• Your task:
Copy out exactly the lines below that run from the one holding "PA nylon sheet (53, 536)" to the one holding "Impostazioni Cookie (93, 2525)", keeping both of those lines and no others.

• Provided data:
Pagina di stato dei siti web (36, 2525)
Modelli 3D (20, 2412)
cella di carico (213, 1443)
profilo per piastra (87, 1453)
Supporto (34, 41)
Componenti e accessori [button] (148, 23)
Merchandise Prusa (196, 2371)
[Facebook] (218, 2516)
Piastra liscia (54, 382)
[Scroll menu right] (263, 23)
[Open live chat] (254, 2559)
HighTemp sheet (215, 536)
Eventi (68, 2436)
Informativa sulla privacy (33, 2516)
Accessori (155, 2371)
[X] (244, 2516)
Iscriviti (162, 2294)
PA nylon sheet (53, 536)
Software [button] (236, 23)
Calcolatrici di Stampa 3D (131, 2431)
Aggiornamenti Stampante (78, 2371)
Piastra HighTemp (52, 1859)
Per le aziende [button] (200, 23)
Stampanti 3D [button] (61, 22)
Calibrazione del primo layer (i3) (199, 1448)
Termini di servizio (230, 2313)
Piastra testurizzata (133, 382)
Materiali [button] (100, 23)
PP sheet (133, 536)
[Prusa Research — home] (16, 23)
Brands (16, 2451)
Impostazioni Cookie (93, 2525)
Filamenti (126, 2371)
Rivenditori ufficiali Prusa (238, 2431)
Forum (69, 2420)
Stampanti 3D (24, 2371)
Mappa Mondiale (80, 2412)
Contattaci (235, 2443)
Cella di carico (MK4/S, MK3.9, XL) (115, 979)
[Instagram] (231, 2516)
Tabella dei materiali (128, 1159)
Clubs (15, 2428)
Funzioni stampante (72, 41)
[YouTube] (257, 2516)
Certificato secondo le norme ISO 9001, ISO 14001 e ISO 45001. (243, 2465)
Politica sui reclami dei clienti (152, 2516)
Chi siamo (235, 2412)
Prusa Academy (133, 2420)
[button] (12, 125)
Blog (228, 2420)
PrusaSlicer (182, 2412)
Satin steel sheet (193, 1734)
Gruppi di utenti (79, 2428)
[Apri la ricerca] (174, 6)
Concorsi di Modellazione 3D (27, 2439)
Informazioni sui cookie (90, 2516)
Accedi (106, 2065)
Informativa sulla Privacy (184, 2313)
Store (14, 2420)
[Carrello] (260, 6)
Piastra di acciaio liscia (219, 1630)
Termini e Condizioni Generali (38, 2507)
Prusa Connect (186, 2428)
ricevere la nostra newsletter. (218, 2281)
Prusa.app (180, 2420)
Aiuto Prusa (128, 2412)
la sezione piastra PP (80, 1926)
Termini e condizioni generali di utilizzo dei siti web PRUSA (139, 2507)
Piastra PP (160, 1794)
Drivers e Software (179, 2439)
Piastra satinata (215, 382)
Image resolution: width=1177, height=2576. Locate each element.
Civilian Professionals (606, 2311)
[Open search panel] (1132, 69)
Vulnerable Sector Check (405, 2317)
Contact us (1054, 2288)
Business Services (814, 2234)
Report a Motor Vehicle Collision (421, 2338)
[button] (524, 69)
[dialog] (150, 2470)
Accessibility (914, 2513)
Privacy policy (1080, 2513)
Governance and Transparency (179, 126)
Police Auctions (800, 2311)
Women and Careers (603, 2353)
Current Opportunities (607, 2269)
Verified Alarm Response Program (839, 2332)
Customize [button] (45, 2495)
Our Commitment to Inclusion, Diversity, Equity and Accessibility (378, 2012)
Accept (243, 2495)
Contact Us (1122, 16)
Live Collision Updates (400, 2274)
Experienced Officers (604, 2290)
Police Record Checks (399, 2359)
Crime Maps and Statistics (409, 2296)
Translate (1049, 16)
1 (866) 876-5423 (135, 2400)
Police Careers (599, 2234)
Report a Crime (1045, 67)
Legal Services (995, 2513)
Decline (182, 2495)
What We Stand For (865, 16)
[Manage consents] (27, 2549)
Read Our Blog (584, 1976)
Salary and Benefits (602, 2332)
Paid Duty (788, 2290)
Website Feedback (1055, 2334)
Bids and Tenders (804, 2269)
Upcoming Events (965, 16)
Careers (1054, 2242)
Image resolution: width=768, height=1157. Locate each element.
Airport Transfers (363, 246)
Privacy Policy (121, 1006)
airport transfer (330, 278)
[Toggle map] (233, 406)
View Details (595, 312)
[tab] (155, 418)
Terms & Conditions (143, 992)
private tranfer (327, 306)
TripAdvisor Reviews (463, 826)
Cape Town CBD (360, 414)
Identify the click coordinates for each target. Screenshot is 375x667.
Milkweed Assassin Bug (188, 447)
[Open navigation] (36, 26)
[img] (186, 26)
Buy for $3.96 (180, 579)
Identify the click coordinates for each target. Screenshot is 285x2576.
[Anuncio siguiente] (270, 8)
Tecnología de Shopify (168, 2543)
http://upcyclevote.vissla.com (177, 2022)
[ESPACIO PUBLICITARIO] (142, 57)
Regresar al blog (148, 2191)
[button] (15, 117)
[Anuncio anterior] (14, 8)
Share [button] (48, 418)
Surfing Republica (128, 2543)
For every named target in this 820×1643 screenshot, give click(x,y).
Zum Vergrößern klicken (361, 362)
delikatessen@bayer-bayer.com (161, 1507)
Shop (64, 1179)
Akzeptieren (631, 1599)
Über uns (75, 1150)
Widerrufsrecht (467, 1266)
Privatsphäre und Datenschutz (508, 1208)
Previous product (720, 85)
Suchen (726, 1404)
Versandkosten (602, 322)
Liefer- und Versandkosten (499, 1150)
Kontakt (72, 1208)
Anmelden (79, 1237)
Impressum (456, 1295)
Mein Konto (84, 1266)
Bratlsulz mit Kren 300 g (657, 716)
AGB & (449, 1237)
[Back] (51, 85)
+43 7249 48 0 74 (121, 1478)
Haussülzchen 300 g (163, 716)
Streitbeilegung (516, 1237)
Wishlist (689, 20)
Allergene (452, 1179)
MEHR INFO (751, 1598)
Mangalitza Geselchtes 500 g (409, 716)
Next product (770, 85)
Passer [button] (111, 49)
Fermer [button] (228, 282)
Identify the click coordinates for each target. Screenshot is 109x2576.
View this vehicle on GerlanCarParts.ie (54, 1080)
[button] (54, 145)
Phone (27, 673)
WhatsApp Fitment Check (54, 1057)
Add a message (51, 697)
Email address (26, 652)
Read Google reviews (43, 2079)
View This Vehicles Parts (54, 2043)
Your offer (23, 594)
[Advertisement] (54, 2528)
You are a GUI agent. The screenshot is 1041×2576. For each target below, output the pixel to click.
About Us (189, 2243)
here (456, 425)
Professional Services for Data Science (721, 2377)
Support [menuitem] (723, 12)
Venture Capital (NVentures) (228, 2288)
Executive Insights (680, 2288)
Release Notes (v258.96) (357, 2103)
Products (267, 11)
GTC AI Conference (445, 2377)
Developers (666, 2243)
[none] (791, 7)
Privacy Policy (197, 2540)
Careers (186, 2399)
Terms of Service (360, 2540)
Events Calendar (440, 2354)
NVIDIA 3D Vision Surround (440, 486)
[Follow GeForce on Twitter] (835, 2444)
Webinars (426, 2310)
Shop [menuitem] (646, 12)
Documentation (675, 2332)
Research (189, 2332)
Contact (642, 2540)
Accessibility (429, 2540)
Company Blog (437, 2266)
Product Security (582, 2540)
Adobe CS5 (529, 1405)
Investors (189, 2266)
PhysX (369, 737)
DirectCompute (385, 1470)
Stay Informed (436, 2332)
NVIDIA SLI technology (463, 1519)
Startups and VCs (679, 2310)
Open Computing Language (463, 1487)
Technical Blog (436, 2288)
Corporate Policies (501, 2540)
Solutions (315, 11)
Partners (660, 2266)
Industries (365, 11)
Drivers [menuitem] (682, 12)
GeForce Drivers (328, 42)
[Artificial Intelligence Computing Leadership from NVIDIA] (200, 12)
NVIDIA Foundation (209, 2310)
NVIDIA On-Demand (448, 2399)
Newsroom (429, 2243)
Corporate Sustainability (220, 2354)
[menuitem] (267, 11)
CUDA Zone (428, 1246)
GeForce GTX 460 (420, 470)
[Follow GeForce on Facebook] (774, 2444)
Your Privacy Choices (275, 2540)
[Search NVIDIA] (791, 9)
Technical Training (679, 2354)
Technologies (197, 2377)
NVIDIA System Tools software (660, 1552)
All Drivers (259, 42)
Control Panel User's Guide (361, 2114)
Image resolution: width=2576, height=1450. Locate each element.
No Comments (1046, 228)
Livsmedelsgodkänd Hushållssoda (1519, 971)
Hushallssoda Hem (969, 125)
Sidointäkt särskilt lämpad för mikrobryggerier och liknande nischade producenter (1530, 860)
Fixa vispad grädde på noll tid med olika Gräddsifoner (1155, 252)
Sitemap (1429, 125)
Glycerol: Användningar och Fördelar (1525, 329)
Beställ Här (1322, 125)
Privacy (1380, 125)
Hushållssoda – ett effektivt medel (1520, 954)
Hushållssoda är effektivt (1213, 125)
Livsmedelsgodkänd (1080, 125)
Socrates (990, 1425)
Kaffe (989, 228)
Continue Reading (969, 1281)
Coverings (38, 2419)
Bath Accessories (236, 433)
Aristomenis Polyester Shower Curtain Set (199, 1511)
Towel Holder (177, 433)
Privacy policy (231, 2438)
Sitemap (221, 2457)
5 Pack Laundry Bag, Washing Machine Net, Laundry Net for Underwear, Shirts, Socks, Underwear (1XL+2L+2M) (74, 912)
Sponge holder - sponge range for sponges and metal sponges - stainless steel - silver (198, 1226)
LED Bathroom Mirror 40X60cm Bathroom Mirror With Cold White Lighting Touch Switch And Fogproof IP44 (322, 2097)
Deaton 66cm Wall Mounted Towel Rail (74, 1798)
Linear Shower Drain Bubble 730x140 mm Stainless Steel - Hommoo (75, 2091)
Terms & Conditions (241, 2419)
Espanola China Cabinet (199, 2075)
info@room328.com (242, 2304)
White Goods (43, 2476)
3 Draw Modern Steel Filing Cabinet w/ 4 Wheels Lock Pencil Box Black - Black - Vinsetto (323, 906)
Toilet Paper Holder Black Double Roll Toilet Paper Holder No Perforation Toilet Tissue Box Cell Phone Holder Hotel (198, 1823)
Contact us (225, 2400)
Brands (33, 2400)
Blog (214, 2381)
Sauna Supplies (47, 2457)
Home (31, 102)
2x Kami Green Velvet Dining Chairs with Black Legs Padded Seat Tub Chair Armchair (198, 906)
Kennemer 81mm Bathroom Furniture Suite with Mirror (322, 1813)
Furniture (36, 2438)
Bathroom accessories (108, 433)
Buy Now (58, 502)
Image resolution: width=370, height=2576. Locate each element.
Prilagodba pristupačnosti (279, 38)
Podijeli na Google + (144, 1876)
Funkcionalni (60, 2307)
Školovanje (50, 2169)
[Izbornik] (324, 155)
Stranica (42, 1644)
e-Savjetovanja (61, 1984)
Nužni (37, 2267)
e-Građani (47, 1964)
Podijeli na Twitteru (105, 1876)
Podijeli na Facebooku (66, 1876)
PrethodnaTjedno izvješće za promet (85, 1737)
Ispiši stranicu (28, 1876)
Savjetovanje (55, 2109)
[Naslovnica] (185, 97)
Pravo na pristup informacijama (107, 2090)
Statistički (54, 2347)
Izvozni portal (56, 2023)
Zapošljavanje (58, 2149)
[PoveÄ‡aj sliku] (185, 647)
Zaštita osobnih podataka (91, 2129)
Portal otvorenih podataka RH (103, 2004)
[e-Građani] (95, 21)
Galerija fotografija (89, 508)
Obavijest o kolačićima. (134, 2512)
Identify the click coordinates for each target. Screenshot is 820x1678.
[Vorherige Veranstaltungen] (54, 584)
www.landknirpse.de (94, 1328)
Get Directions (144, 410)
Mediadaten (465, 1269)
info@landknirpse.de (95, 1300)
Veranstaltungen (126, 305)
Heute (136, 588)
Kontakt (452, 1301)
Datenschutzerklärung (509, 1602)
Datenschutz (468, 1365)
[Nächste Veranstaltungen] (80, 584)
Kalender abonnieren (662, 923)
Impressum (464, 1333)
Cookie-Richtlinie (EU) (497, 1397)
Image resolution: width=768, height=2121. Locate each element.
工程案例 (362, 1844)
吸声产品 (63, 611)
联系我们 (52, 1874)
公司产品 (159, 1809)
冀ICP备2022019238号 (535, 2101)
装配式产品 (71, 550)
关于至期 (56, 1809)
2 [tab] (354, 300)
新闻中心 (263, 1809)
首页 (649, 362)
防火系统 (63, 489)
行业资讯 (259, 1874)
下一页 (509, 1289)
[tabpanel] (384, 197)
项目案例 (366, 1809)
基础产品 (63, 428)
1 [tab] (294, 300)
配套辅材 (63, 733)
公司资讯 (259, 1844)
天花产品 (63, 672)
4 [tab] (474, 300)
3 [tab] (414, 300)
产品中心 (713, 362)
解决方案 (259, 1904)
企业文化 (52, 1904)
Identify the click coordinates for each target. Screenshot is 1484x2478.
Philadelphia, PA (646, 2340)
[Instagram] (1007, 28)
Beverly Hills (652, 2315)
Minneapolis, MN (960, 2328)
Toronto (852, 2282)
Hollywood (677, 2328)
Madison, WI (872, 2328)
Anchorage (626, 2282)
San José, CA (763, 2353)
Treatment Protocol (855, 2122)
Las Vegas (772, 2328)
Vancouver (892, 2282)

• Solution to the problem:
PA nylon sheet (53, 536)
Software [button] (236, 23)
Calcolatrici di Stampa 3D (131, 2431)
Aggiornamenti Stampante (78, 2371)
Piastra HighTemp (52, 1859)
Per le aziende [button] (200, 23)
Stampanti 3D [button] (61, 22)
Calibrazione del primo layer (i3) (199, 1448)
Termini di servizio (230, 2313)
Piastra testurizzata (133, 382)
Materiali [button] (100, 23)
PP sheet (133, 536)
[Prusa Research — home] (16, 23)
Brands (16, 2451)
Impostazioni Cookie (93, 2525)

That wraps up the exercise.